How to Invest on the Zimbabwe Stock Exchange

 

Comments

  1. Hey Ryan,
    I have a contribution that may come handy to Nicky or anyone else investing in small/large amounts. It is prudent to consider the dollar cost averaging investment strategy.
    Through this investment strategy, one can protect him/herself from the risk of investing all of your money at the wrong time by following a consistent pattern of adding new money to your investment over a long period of time. By making regular investments with the same amount of money each time, you will buy more of an investment when its price is low and less of the investment when its price is high. Individuals that typically make a lump-sum contribution to an individual retirement account either at the end of the calendar year or within a year may want to consider dollar cost averaging as an investment strategy, especially in a volatile market.

    • Excellent tip, Charles. The only thing I’d add is to keep an eye on wire transfer fees and other static charges. They can put a significant dent in a dollar cost averaging strategy’s return if you plan to invest small sums frequently and across national borders.

  2. Ryan,

    Great blog – thanks for sharing your knowledge.

    Are their any brokers you know of that can trade multiple countries in Africa from one account. Something like what Boom.com can do in Asia?

    Thanks.

    • Hi Chris,

      It’s great to see you here.

      I’m afraid there aren’t yet any brokers (that I’m aware of) that will allow retail investors to trade in multiple countries via a single account. There are a few that operate in multiple African countries, but, unless you are a high net worth client, I believe a separate account is required for each country you wish to trade. African Alliance is one such broker.

      I haven’t tried this personally, but I assume that a single African Alliance contact could guide you through the process of opening an account in any country they have a presence. A single point of contact would lessen some of the hassle.

      All the best,
      Ryan

  3. Hi Ryan,

    Thanks once again for sharing your knowledge :) Regarding Nicky’s question, would it be affordable for him/her to open an account with an online trade company like ScottTrade, for example? To open with Scott Trade online, you need at least 500 USD. This person can also invest in physical silver coins (31.28 an once right now) if they have access to coin dealers or bank that may sell. This can be the start of this person’s investment. Just putting ideas out there :)

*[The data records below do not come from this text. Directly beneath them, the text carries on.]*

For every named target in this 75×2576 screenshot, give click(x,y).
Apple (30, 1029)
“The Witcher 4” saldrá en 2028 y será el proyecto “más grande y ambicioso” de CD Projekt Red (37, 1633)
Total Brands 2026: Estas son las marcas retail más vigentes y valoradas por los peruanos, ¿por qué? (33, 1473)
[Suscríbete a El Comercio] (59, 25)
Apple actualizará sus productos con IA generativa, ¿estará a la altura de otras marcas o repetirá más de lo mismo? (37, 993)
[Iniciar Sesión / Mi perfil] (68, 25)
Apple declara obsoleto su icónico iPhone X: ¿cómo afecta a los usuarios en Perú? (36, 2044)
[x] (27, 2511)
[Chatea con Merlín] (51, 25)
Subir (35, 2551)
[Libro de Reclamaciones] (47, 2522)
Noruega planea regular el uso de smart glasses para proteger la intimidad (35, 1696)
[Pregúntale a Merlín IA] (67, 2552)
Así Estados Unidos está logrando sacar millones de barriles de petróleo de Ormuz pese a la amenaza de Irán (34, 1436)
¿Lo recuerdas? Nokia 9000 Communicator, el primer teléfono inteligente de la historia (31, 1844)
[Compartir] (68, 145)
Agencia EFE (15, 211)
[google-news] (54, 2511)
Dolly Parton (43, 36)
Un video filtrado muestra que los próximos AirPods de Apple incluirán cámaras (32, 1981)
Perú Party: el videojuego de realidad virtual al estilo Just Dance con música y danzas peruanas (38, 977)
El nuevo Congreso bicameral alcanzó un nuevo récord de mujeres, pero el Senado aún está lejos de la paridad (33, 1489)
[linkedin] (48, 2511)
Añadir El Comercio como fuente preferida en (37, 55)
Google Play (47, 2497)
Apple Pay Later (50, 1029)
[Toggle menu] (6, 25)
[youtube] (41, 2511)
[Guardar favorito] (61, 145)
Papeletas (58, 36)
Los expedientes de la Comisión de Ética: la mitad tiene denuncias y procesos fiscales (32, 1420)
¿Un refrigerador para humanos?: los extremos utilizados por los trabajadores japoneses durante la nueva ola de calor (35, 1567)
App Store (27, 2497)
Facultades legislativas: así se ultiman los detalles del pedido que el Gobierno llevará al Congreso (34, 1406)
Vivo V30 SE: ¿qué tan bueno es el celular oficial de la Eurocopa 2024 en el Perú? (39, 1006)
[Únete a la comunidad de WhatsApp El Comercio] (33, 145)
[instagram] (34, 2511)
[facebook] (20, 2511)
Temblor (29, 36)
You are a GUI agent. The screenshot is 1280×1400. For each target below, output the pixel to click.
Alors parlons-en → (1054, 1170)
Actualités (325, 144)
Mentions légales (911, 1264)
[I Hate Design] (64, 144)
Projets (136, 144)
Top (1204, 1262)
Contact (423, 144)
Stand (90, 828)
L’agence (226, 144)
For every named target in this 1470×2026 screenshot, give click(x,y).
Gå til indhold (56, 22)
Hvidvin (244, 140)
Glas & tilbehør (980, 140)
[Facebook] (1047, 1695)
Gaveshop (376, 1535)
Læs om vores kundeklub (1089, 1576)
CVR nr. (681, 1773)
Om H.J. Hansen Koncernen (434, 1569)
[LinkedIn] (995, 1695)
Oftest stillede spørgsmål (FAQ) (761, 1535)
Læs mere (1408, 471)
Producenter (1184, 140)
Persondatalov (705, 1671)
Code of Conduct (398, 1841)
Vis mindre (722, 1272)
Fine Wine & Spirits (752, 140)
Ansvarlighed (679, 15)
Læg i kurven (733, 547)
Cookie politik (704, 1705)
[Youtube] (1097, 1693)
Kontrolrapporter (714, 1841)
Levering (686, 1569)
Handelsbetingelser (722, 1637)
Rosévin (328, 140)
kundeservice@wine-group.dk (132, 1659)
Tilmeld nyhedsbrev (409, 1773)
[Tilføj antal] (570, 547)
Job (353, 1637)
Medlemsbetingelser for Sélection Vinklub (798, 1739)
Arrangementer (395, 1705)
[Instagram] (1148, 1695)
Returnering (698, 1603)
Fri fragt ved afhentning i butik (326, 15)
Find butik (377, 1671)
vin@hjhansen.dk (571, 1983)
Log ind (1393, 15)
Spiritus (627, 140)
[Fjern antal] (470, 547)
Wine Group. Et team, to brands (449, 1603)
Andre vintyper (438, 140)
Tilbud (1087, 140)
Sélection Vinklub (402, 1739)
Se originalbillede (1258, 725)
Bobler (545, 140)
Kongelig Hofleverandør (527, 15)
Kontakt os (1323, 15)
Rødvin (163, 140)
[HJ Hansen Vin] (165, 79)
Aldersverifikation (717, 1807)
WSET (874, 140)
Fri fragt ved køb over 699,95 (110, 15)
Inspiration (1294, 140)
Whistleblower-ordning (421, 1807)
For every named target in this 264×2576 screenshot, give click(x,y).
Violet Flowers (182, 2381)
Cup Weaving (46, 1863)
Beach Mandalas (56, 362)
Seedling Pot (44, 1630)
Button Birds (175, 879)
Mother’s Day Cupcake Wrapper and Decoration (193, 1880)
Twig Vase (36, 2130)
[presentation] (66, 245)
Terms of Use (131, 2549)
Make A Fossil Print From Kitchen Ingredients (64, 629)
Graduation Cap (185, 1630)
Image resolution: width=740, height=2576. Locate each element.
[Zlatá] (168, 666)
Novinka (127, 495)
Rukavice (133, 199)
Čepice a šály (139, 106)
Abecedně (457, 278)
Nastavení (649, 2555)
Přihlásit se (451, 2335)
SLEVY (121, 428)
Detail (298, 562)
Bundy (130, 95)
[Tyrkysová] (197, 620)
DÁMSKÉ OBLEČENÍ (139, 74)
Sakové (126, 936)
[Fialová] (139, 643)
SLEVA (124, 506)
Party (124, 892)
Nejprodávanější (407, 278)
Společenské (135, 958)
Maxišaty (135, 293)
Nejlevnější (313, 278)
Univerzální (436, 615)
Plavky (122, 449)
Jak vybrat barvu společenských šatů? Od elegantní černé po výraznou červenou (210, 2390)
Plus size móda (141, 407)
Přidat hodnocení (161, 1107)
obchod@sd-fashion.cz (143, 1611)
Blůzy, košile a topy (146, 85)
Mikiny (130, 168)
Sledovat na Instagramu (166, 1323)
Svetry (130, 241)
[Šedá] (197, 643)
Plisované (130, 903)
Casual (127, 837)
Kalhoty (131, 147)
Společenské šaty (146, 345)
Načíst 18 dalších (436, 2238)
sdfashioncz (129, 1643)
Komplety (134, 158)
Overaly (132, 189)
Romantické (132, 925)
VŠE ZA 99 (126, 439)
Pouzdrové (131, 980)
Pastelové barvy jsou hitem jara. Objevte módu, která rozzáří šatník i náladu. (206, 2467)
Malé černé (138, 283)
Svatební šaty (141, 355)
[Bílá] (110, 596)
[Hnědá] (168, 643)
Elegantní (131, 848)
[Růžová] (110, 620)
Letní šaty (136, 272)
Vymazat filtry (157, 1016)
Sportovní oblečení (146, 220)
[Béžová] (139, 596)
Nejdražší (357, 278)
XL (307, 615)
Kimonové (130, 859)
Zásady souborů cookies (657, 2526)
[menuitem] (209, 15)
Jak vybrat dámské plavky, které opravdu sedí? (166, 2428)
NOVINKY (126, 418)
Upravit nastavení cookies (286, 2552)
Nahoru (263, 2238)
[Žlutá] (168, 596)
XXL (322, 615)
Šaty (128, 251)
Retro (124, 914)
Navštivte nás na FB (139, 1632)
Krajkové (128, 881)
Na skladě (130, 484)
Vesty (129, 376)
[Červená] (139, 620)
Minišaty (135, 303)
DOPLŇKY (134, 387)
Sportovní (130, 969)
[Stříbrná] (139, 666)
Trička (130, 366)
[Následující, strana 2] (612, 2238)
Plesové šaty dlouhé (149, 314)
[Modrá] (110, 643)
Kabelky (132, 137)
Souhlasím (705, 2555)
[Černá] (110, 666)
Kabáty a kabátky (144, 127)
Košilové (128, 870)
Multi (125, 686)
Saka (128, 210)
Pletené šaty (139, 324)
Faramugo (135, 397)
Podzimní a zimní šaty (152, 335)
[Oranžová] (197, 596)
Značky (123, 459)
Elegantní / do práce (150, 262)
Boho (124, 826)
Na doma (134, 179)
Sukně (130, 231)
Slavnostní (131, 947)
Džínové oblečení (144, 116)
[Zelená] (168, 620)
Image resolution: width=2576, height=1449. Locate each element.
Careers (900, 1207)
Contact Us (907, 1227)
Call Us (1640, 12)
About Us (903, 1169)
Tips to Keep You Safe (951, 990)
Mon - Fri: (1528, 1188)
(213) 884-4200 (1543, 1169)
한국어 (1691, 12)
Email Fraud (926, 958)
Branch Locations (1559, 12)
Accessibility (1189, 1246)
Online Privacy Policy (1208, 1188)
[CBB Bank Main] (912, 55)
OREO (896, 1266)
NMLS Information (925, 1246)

    • Thanks, Tessa. That’s a good tip. Scottrade, while they don’t give much access to African stocks, are a nice option for African investors who are looking to diversify into US equities. Very low minimum investment, low commission rates, and good service. I have no expertise on metals, though. Their price movements are mysterious to me.

  4. Hi Ryan, I believe that is some kind of insight you gave to Nicky and to a lot of others like me. Nicky can also try Kingdom Bank Stockbrokers — now called AfroAsia Bank. Their minimum is $500 to open an account.

  5. In Kenya, the minimum you can buy in each trade is 100 shares.

    • Thanks, Tony. I’ve updated the chart to reflect this.

      • Edmund Urassa says:

        Hi Ryan,
        I would like to add something about investing in stock. Small investors should consider investing in unit trusts and also investment trusts because they spread the risk and reduce the cost of investment. African stock markets should consider increasing the number of small companies which would encourage more retail investors rather than concentrating on the institutional investors.

        • Thanks, Edmund. You’re right. Unit trusts (or mutual funds) do reduce the cost of building a diversified portfolio. They are especially nice for investors who don’t have the time or interest to conduct their own stock research. Management fees can take a big bite out of returns over a period of years, however, so I often suggest low-fee index funds as an alternative if they are available.

  6. This article has been an eye opener especially as many of us in the diaspora do not really consider the stock exchange in Africa as a way of investing and increasing ones income. The article has offered a lot of information which is really supportive.